++++ RECORDS TO USE
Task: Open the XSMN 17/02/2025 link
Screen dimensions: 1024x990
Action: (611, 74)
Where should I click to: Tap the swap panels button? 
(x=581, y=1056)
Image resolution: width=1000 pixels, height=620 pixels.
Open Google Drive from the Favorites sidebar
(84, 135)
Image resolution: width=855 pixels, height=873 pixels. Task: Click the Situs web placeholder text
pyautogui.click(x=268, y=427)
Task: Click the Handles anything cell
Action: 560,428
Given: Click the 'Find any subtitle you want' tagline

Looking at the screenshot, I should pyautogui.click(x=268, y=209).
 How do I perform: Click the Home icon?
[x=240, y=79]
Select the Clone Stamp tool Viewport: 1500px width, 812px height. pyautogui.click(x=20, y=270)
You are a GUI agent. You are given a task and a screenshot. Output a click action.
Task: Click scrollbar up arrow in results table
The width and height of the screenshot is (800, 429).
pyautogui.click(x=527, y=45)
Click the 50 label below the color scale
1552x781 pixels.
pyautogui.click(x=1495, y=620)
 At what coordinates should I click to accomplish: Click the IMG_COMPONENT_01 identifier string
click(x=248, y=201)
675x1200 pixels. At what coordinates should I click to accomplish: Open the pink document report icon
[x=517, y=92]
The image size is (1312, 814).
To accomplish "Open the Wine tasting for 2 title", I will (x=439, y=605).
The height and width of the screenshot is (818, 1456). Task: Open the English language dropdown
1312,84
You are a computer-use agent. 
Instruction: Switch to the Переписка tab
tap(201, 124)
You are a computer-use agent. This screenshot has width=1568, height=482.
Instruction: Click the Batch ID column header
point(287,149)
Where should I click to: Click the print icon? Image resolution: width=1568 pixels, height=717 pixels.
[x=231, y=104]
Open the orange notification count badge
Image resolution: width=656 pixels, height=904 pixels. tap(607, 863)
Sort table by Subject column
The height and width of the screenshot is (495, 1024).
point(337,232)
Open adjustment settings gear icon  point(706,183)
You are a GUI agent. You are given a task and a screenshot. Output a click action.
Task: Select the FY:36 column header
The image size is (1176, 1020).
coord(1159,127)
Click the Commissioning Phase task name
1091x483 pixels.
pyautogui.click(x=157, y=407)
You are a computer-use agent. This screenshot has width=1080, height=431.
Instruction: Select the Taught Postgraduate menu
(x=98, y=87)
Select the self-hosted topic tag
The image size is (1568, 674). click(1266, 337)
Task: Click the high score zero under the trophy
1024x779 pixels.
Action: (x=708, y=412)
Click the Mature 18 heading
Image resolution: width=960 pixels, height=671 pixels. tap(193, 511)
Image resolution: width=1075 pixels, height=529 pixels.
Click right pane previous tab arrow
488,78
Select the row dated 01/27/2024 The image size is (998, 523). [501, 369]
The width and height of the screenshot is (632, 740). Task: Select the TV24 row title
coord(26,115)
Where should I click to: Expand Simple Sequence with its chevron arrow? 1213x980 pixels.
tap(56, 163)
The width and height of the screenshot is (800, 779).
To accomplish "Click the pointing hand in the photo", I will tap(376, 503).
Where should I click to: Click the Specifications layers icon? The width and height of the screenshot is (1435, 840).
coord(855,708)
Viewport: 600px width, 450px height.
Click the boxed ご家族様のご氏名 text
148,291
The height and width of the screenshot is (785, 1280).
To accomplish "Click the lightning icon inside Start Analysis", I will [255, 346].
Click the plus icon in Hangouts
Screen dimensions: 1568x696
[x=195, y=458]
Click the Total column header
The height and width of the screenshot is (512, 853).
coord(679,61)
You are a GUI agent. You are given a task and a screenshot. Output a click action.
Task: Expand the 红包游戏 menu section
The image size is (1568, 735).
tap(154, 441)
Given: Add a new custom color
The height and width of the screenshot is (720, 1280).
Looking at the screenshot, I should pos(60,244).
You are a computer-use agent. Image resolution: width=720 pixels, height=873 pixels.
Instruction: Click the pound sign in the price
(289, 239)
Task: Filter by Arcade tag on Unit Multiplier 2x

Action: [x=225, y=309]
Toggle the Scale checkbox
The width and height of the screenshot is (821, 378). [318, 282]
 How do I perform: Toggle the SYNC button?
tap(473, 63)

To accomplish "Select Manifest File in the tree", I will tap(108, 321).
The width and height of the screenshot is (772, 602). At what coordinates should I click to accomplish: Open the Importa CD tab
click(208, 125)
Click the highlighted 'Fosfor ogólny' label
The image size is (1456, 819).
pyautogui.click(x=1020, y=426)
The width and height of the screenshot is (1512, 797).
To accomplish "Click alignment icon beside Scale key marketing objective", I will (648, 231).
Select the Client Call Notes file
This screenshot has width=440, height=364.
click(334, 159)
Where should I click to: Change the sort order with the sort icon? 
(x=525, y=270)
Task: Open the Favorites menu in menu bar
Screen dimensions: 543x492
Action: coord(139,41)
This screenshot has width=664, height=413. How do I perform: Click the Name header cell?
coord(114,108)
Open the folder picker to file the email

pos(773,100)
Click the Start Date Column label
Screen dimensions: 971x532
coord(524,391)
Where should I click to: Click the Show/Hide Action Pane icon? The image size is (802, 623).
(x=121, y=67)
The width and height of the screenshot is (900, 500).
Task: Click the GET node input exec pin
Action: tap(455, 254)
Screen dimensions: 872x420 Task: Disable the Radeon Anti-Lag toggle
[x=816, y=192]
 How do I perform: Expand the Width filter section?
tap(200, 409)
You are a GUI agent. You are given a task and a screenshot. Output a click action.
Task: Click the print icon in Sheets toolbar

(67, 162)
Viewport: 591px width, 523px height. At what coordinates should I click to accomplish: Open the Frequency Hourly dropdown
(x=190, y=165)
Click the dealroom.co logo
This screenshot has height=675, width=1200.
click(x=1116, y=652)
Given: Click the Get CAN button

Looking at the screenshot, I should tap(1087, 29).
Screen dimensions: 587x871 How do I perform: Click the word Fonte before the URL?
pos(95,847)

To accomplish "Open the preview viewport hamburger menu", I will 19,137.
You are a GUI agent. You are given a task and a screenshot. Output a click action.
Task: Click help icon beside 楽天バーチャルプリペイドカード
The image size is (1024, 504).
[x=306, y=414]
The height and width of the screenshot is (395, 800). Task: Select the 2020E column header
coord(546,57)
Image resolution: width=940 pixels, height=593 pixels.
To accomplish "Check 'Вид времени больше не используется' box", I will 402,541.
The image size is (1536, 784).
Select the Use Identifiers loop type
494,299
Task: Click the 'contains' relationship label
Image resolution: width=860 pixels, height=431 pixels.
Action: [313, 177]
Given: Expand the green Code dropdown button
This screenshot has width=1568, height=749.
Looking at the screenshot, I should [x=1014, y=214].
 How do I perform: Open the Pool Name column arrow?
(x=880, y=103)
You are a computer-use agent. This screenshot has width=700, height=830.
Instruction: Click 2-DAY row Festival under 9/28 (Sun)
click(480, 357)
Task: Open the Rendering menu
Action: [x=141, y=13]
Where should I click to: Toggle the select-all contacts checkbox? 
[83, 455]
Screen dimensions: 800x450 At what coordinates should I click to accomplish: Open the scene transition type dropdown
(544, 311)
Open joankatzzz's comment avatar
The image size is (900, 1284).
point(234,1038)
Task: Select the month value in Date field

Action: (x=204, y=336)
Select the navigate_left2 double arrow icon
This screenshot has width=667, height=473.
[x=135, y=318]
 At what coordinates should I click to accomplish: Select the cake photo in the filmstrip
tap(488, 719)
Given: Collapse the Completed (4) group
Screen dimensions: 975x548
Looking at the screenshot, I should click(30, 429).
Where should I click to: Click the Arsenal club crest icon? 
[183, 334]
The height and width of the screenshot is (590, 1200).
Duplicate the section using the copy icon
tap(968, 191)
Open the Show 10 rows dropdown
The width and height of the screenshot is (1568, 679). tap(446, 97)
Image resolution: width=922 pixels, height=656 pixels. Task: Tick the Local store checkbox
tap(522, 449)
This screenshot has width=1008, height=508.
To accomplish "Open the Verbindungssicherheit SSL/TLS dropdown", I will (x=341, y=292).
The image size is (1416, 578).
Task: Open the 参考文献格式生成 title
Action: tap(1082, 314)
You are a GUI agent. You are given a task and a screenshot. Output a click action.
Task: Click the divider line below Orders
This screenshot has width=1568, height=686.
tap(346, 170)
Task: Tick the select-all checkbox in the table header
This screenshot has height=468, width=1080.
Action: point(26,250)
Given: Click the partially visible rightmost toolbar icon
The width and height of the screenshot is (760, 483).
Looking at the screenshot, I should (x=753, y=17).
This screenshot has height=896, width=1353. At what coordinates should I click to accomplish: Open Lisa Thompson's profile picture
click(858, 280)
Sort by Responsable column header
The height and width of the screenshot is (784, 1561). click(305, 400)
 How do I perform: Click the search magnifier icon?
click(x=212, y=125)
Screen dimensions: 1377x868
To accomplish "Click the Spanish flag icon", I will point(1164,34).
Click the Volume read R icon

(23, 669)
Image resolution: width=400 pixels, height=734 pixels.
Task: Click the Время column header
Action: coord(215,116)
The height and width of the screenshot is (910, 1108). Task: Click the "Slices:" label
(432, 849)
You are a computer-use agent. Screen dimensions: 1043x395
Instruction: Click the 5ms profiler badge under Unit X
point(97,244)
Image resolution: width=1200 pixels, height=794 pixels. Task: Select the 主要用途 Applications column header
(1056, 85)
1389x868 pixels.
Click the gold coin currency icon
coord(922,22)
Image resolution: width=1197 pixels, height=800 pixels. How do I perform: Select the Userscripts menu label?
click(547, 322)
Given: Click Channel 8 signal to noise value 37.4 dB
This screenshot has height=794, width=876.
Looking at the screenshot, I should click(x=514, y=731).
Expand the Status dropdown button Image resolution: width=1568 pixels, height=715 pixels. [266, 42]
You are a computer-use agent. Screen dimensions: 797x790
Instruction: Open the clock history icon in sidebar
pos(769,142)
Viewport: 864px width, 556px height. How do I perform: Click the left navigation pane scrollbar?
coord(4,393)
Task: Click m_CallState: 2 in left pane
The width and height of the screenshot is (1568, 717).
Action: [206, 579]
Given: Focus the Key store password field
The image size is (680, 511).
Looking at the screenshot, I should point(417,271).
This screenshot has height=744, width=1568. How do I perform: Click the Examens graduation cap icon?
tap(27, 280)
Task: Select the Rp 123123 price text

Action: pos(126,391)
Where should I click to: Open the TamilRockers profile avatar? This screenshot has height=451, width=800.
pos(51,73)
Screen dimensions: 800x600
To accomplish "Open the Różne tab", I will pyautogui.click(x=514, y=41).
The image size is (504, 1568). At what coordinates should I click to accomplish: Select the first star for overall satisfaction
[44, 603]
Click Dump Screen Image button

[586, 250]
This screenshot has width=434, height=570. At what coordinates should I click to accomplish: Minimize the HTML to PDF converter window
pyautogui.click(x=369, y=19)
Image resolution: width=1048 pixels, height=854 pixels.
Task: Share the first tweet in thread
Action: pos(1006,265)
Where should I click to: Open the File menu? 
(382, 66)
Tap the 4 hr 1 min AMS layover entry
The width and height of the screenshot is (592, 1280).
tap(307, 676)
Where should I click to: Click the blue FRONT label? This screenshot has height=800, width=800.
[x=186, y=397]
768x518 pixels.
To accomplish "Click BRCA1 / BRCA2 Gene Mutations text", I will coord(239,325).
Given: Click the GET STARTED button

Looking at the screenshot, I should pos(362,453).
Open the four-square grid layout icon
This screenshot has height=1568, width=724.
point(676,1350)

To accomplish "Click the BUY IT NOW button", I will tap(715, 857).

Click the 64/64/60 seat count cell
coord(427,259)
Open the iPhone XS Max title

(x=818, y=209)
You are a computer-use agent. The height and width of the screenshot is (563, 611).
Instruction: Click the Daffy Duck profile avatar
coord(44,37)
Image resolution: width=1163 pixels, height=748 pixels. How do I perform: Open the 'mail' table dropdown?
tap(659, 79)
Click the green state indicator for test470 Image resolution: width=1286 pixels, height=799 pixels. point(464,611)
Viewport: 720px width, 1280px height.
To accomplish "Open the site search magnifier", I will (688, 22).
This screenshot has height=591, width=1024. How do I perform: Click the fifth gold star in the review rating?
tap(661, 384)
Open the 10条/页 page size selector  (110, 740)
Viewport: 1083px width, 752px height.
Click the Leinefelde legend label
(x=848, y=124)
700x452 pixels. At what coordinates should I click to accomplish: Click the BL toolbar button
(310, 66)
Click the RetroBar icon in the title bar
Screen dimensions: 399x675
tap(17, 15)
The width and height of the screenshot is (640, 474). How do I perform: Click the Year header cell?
++++++++
INSTRUCTIONS TO FOLLOW: Above are the records. Copy the lines beginning at the one that has "The width and height of the screenshot is (592, 1280)." and ending with the one that has "Open the four-square grid layout icon", unchanged.

TASK OUTPUT:
The width and height of the screenshot is (592, 1280).
tap(307, 676)
Where should I click to: Click the blue FRONT label? This screenshot has height=800, width=800.
[x=186, y=397]
768x518 pixels.
To accomplish "Click BRCA1 / BRCA2 Gene Mutations text", I will coord(239,325).
Given: Click the GET STARTED button

Looking at the screenshot, I should pos(362,453).
Open the four-square grid layout icon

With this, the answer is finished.